**Provided passage**
# Anyone used Byron/Home Easy remote timeswitches ?



## ian_m (24 Apr 2012)

Anyone used Byron/Home Easy remote timeswitches to control their aquarium equipment ?

One of these to control the switches
http://www.chbyron.com/Byron/RemoteControlProgrammableTimerUnit/69/121/0/45/model/p/56/HE200/

and some of these
http://www.chbyron.com/Byron/WhiteAdditionalRemoteControlSocket/69/120/0/45/model/p/40/HE302W/

A quick Ebay search reveals remote + 3 on/off sockets for anout £20 which seems a real bargain.

You can set upto 12 timeslots on the remote, for instance you could use the timer feature to set lights on/off, CO2 on/off and in my case I am considering air pump and wavemaker on timeswitch.


----------



## hinch (24 Apr 2012)

They look very cool could be worth a pick up just to do a review of them


----------



## ian_m (25 Apr 2012)

Just bought the 6 pack from Ebay, will post how I get on.


----------



## ian_m (27 Apr 2012)

Well got a 6 pack from Ebay, been experimenting at work.

Connected one to colleagues desk lamp and we all watched in awe as he tried to figure out why his lamp was going on and off.    Would have probably had more fun if we had done it to his PC.   

Been messing with my desk lamp.

- Remote has 12 timer slots.
- Multiple time slots can be devoted to same socket ie to a morning and evening on time for lights.

I am going to connect up my lights, CO2 and air pump on timed slots.

Found the following undocumented feature.

**Data shown**
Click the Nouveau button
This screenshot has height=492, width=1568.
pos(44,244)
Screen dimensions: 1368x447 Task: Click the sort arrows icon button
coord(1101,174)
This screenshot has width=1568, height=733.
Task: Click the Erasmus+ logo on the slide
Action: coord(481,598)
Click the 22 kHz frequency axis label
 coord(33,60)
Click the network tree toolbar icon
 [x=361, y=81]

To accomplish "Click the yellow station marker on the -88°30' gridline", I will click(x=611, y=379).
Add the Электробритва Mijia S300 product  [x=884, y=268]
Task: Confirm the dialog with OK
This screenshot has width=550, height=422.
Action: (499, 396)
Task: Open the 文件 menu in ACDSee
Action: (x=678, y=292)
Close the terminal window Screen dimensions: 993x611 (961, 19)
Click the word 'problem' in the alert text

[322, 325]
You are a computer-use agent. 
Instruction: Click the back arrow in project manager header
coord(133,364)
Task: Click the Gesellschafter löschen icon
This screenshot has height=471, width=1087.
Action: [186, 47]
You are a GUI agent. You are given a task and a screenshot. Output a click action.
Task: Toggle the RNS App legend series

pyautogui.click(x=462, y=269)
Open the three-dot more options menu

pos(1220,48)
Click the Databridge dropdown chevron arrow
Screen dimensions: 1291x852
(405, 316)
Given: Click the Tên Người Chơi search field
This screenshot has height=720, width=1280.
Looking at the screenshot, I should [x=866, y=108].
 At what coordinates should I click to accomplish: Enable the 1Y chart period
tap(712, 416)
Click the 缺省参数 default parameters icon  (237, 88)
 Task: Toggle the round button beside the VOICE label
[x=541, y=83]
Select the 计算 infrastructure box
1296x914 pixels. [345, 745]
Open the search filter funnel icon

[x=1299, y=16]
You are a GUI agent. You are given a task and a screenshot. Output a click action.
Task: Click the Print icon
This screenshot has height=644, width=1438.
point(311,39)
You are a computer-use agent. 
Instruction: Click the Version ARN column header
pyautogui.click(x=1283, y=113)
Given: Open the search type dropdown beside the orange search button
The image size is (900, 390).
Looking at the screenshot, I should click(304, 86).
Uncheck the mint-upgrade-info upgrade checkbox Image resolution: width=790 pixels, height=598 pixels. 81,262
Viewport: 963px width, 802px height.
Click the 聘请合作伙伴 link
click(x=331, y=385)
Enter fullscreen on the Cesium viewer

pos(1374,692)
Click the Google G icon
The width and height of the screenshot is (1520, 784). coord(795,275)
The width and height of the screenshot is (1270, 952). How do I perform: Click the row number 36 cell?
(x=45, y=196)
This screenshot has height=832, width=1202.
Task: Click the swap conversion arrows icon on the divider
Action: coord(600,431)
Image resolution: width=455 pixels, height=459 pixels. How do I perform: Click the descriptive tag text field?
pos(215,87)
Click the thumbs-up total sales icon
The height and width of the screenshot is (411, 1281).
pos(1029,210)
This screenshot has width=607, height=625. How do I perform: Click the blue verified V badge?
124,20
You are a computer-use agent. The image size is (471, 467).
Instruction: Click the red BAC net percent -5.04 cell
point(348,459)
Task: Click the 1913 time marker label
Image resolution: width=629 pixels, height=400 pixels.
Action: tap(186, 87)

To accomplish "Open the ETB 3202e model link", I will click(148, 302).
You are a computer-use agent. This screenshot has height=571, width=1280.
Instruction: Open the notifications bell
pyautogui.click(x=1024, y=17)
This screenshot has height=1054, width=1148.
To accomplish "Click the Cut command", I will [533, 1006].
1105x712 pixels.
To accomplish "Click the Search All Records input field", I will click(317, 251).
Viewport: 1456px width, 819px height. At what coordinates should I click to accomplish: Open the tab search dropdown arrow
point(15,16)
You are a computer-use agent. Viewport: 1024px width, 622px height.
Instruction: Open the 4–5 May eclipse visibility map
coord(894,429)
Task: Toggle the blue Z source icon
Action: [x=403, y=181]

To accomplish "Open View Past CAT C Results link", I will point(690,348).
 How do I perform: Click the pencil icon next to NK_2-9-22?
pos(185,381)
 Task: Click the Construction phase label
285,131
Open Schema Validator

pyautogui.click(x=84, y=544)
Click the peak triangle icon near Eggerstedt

**Request**
Extract the part of the forum thread from "and some of" to "a real bargain.", copying it exactly.

**Answer for the task**
and some of these
http://www.chbyron.com/Byron/WhiteAdditionalRemoteControlSocket/69/120/0/45/model/p/40/HE302W/

A quick Ebay search reveals remote + 3 on/off sockets for anout £20 which seems a real bargain.